Thursday, June 30, 2011
"Since recent polls show strong opposition to American intervention in Libya, if Obama isn’t working for the American people, then who is his employer?"
By Dave Gahary
Barack Obama, once hailed as the anti-war president, was awarded the Nobel Peace Prize for—supposedly—his extraordinary efforts to strengthen international diplomacy and cooperation between people. Of course, this dog-and-pony show—complete with empty promises to bring home the troops—was conducted as an apparent outreach to the Muslim world and peace-loving U.S. taxpayers, and a supposed attempt to curb nuclear proliferation.
But, in light of Obama’s continued illegal aggression against sovereign nations, Bolivia’s President Evo Morales stated that Obama’s peace prize should be revoked. Venezuela’s Hugo Chavez, Nicaragua’s Daniel Ortega and Cuba’s Fidel Castro have made similar statements.
Additionally, Vladimir Zhirinovsky, head of Russia’s Liberal Democratic Party, has also called for Obama’s Nobel Prize to be revoked.
So, what could explain President Barack Hussein Obama’s decision to continue U.S. hostilities against a sovereign nation past a deadline spelled out in the War Powers Act of 1973, commonly referred to as the War Powers Resolution? Since recent polls show strong opposition to American intervention in Libya, if Obama isn’t working for the American people, then who is his employer?
Revelations unveiled in The New York Times last week detail how the president “rejected the views of top lawyers at the Pentagon and the Justice Department” and “decided that he had the legal authority to continue American military participation in the air war in Libya without congressional authorization.”
This decision was based on Obama’s belief that the United States military’s activities “fell short of hostilities.”
Libya isn’t the only sovereign nation being subjected to the war president’s overt and covert U.S. military actions.
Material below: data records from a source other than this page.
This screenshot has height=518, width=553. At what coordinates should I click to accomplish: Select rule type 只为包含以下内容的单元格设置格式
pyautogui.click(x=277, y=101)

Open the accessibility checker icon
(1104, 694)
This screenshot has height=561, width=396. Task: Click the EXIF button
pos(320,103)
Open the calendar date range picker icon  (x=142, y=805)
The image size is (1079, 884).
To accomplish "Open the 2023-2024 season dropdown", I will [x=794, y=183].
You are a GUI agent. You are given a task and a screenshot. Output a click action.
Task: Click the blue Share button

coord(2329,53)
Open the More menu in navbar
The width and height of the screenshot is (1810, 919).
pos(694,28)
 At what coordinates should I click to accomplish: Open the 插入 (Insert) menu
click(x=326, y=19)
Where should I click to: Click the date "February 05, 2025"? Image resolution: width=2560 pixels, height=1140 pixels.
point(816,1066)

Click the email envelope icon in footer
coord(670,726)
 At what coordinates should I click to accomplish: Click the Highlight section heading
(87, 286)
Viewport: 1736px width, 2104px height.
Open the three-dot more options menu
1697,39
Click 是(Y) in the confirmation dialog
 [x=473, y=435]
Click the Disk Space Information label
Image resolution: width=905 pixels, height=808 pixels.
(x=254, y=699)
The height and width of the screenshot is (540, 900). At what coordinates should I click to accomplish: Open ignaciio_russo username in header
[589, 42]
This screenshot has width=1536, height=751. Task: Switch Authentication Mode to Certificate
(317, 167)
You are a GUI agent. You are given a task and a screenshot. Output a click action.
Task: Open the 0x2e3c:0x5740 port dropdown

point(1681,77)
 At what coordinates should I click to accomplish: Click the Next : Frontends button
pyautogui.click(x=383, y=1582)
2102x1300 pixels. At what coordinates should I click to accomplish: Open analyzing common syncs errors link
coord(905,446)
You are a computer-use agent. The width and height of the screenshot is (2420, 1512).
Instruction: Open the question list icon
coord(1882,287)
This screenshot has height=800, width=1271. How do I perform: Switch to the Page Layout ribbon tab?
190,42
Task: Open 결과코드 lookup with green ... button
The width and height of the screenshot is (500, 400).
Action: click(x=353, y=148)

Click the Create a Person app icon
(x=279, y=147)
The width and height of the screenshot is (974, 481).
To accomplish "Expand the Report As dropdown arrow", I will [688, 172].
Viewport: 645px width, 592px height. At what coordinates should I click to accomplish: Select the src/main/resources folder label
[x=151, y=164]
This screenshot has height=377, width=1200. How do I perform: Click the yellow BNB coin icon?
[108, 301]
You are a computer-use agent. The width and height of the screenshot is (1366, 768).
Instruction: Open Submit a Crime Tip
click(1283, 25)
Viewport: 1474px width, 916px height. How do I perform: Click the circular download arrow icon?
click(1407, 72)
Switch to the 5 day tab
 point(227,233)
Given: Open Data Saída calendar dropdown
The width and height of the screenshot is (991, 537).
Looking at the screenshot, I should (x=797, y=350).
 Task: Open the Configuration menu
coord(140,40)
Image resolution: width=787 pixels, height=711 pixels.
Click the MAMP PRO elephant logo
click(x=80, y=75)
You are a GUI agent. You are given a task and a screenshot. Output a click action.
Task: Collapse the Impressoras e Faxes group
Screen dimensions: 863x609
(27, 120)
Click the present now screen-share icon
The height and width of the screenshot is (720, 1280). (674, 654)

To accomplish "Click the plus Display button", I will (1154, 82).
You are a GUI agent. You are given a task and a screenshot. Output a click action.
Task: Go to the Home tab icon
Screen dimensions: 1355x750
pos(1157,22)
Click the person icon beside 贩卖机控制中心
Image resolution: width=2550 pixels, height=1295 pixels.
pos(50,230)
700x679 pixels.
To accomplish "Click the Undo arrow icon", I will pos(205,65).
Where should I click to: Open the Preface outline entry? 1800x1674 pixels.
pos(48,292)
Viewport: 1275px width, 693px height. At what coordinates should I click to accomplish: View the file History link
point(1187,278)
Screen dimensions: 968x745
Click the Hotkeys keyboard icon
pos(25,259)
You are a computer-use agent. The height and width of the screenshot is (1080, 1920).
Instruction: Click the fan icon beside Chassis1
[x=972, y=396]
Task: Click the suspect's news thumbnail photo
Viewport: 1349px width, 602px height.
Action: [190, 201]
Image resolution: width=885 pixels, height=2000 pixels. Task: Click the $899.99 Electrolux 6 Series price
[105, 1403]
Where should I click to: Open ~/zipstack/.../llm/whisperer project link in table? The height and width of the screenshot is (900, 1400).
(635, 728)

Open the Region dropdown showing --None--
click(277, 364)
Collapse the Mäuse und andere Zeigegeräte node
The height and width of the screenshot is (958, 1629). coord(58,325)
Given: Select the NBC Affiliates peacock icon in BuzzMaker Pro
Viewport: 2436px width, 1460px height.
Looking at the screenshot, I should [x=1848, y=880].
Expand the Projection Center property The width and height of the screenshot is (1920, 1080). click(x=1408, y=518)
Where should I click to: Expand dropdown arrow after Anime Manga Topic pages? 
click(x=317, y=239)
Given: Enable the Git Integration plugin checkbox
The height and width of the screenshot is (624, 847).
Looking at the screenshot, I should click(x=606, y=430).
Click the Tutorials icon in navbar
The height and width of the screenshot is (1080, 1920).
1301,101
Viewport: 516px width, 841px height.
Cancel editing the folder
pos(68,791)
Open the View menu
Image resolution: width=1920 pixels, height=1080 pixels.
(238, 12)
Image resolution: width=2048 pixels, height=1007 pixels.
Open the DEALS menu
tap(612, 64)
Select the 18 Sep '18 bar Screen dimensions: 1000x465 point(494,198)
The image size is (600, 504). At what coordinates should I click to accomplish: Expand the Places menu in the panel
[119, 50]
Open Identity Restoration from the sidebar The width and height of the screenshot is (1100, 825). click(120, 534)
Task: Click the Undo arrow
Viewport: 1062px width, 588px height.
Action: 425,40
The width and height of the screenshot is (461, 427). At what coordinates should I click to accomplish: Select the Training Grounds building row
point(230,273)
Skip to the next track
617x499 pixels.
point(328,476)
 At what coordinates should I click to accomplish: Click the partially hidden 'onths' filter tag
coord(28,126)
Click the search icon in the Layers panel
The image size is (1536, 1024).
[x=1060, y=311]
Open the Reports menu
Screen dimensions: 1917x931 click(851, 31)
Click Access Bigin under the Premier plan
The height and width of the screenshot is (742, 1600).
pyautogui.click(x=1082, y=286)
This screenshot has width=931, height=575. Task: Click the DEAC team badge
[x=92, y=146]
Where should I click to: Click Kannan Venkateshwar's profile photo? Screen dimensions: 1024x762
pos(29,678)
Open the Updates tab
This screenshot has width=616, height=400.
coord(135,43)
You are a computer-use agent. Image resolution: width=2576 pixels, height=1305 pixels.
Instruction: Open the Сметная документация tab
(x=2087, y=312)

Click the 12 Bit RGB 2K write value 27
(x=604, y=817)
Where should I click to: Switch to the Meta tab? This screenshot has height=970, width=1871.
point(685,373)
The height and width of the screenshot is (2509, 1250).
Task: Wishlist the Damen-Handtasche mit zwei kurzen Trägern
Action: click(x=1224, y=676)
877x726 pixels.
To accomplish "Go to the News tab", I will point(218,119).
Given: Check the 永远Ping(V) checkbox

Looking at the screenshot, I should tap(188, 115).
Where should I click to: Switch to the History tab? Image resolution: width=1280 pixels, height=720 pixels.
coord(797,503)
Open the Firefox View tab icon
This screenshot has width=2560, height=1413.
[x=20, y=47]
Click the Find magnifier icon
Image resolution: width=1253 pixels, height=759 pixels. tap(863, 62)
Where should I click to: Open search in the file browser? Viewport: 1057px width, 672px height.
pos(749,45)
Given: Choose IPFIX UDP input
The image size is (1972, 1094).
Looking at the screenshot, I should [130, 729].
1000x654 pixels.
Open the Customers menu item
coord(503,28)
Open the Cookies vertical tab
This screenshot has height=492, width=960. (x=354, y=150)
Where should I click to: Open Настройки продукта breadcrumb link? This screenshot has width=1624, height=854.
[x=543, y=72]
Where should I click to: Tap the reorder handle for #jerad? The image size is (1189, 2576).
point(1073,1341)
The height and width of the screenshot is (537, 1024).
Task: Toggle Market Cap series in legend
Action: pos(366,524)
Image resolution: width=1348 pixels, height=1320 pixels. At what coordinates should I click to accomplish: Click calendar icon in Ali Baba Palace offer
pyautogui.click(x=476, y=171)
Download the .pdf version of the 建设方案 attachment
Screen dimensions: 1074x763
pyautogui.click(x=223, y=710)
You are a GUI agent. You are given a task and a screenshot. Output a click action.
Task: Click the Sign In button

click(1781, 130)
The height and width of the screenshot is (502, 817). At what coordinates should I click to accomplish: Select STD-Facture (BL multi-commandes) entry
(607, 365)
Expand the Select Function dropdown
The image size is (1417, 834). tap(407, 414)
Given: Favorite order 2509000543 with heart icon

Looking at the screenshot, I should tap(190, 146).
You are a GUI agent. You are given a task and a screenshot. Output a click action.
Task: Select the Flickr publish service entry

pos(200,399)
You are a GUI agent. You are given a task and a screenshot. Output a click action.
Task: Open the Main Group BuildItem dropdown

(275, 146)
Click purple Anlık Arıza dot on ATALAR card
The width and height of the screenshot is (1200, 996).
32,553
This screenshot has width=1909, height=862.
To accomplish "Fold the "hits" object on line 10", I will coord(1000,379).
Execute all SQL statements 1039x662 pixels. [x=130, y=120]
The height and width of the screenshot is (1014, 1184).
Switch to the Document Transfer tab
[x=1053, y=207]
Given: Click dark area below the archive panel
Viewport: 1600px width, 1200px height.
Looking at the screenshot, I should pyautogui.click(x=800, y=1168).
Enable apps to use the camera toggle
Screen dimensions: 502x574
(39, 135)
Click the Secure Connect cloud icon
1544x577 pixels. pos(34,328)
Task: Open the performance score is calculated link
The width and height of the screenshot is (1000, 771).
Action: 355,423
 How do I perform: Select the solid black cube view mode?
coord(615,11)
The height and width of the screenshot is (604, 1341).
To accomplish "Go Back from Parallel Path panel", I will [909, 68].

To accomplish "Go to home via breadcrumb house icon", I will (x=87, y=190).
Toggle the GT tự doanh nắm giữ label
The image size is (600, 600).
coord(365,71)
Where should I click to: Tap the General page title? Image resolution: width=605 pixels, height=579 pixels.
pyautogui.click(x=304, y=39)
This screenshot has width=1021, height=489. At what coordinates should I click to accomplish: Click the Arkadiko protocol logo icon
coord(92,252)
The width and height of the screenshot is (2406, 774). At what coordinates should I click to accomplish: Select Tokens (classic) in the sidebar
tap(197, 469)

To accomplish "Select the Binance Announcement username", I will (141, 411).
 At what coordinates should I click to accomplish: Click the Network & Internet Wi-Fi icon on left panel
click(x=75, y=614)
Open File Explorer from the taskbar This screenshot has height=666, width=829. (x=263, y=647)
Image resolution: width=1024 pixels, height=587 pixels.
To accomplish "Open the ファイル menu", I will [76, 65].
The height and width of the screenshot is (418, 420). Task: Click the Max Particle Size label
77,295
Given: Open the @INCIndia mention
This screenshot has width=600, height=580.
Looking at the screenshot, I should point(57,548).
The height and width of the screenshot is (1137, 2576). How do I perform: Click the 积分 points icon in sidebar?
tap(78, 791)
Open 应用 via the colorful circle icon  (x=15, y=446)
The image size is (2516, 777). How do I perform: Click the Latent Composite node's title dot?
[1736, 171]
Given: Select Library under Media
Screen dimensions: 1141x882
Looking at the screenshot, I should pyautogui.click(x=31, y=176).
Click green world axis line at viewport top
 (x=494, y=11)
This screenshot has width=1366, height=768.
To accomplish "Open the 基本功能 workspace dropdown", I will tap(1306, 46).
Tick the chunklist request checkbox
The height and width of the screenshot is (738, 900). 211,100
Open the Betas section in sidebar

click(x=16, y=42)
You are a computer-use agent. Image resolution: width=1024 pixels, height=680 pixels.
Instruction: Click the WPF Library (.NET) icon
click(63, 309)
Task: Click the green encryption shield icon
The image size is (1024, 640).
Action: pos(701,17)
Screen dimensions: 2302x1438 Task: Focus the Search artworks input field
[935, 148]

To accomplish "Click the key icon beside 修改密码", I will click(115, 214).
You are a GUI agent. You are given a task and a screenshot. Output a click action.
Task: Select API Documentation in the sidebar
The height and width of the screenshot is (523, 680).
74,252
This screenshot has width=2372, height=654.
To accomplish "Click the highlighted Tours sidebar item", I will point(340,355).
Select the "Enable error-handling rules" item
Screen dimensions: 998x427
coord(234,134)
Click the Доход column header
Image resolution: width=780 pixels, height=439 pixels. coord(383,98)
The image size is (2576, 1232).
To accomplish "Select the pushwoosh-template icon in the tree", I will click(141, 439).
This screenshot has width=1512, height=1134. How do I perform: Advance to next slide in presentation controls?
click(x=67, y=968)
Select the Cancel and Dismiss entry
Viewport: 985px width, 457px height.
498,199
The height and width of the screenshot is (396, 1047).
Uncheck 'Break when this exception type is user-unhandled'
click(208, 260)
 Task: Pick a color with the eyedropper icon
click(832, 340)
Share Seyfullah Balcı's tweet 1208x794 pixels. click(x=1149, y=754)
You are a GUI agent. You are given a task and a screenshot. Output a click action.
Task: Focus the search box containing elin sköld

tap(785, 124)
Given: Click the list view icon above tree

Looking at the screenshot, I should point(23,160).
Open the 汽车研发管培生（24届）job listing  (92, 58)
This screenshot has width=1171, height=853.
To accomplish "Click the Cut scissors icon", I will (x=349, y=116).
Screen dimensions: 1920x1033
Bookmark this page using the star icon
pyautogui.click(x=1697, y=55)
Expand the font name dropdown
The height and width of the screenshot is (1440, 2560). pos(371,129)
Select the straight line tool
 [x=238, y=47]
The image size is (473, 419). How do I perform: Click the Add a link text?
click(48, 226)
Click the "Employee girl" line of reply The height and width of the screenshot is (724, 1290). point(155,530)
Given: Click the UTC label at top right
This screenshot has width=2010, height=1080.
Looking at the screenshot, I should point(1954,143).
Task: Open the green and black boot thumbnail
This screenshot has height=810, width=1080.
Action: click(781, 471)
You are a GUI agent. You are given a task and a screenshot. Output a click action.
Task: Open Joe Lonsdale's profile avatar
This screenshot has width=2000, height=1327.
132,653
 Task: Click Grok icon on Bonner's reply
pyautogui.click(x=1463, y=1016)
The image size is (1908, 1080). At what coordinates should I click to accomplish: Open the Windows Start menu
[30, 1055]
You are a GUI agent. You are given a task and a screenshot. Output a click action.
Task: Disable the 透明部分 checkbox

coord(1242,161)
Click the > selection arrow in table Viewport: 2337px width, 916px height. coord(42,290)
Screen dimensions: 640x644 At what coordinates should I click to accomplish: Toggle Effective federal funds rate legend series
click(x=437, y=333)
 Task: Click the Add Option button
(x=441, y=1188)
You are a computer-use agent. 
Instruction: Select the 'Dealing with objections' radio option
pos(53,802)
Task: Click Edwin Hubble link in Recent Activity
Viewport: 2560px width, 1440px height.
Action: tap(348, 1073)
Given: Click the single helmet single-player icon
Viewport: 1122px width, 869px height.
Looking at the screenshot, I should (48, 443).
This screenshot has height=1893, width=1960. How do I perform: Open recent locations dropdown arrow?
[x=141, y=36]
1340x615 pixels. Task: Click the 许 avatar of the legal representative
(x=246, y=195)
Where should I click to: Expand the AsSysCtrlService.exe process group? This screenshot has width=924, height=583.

In May, Stars and Stripes, the official newspaper of the U.S. armed forces, reported that despite the alleged death of Osama bin Laden, the U.S. is intensifying drone attacks in Pakistan. According to the article, “The U.S. started drone attacks in the Pakistani region in 2004; the numbers have continued to climb over the years, with 38 in 2008, 52 in 2009 and 132 in 2010.”
Yemen is also in the war president’s sights. According to Voice of America (VOA), the official overseas broadcaster of the U.S. federal government, the CIA “is building a secret air base in the Middle East to use for armed drone attacks on terrorists in Yemen [which] could be operational by the end of the year.”
This on top of stepped-up air raids in that sovereign nation by U.S. drones and fighter jets.